ICT in Education in Sub-Saharan Africa: A comparative analysis of basic e-readiness in schools

Information and communication technology (ICT) plays an ever important role in increasing economic productivity through digital economies, enhancing the delivery of public and private services and achieving broad socio-economic goals in education, health care, employment and social development. As a result, countries are advancing ICT policies to underpin growth in a variety of socio-economic sectors and help steer development and competition. Yet given the rapidly evolving ICT landscape due to a variety of newly emerging technologies, systematic examination and evaluation of these policies are essential.

In the education sector, policymakers widely accept that access to ICT can help individuals to compete in a global economy by creating a skilled work force and facilitating social mobility. They emphasise that ICT in education has a multiplier effect throughout the education system, by:

  •   enhancing learning and providing students with new sets of skills;
  •   reaching students with poor or no access (especially those in rural and remote regions);
  •   facilitating and improving the training of teachers; and
  •   minimising costs associated with the delivery of traditional instruction.
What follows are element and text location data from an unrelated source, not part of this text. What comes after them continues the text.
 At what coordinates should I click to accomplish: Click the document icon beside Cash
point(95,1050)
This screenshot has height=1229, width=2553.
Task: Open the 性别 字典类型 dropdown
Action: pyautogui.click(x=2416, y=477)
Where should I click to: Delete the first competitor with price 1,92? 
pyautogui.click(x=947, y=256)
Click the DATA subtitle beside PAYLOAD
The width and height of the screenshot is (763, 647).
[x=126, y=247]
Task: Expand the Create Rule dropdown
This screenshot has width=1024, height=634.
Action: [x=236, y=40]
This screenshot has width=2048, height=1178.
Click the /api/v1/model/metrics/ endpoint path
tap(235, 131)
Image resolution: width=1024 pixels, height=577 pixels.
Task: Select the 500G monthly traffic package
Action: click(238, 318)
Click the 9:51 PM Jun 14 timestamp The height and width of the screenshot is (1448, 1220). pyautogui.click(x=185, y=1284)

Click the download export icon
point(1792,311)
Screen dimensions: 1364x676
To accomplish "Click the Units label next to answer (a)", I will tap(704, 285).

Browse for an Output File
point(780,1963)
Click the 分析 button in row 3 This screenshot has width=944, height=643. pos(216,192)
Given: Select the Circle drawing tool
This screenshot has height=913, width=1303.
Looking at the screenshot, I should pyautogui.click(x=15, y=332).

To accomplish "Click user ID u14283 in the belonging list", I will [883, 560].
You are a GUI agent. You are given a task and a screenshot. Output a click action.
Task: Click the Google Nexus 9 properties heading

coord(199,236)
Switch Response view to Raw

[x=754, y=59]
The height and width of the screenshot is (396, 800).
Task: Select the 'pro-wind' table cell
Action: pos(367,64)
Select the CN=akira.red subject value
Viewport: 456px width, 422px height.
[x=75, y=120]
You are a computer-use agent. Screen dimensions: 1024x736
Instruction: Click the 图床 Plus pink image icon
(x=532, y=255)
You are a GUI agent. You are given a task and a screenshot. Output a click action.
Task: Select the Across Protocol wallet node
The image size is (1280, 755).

Beyond the rhetoric and of great importance to policymakers are basic questions related to the usage of ICT in education and student outcomes, including retention and learning achievement. There are those who contend that computers and other ICTs have properties or affordances that directly change the nature of teaching and learning (Kozma, 1991; 1994; Dede, 1996), while others argue that ICTs are merely a delivery mechanism for teaching and learning and it is the foundational pedagogy that matters (Clark, 1983; 1994). Regardless, a better understanding of ICT in education and how it is integrated across national education systems must be a priority for all countries.